In 1958, a group of Eritreans founded the Eritrean Liberation Movement (ELM). The organization mainly consisted of Eritrean students, professionals, and intellectuals. It engaged in clandestine political activities intended to cultivate resistance to the centralizing policies of the imperial Ethiopian state. On 1 September 1961, the Eritrean Liberation Front (ELF), under the leadership of Hamid Idris Awate, waged an armed struggle for independence. In 1962, Emperor Haile Selassie unilaterally dissolved the Eritrean parliament and annexed the territory.
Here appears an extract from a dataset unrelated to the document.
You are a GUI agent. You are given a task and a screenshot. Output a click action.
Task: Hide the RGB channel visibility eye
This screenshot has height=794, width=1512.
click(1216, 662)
The ensuing Eritrean War of Independence went on for 30 years against successive Ethiopian governments until 1991, when the Eritrean People's Liberation Front (EPLF), a successor of the ELF, defeated the Ethiopian forces in Eritrea and helped a coalition of Ethiopian rebel forces take control of the Ethiopian capital Addis Ababa.

In the 1980s, a non-government organization called the Eritrea Inter-Agency Consortium (EIAC) aided in the development projects for the Eritrean Liberation movement.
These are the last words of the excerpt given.